Stored data >>

'''

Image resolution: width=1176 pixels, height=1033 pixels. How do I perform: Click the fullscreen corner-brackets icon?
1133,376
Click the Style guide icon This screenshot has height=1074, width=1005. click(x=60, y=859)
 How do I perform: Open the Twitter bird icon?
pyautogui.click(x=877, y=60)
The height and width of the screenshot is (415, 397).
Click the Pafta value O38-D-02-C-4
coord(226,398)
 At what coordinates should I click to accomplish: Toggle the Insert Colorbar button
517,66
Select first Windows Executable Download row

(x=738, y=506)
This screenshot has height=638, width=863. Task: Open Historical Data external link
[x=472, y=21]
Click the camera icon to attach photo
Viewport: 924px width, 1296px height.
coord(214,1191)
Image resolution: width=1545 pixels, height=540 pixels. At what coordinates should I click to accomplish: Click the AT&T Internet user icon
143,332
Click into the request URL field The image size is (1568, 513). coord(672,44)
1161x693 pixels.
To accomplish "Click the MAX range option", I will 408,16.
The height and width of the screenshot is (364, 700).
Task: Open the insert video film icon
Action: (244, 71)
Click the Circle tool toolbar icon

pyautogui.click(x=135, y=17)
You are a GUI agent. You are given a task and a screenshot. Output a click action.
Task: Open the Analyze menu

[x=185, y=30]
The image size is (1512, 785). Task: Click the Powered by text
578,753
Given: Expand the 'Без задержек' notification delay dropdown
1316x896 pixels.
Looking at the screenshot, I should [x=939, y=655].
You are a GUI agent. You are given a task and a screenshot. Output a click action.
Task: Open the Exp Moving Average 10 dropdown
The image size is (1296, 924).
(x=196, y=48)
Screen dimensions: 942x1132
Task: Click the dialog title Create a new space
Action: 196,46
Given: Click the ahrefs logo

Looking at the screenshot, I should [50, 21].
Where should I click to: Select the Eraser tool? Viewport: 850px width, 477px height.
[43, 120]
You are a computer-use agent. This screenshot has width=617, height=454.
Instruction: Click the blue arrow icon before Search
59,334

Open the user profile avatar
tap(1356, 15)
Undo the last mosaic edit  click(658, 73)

'''

Start at the line containing "Task: Open the Exp Moving Average 10 dropdown" and transcribe through the end of the entries. Please keep both ends and add nothing.

RESULT BELOW >>
Task: Open the Exp Moving Average 10 dropdown
The image size is (1296, 924).
(x=196, y=48)
Screen dimensions: 942x1132
Task: Click the dialog title Create a new space
Action: 196,46
Given: Click the ahrefs logo

Looking at the screenshot, I should [50, 21].
Where should I click to: Select the Eraser tool? Viewport: 850px width, 477px height.
[43, 120]
You are a computer-use agent. This screenshot has width=617, height=454.
Instruction: Click the blue arrow icon before Search
59,334

Open the user profile avatar
tap(1356, 15)
Undo the last mosaic edit  click(658, 73)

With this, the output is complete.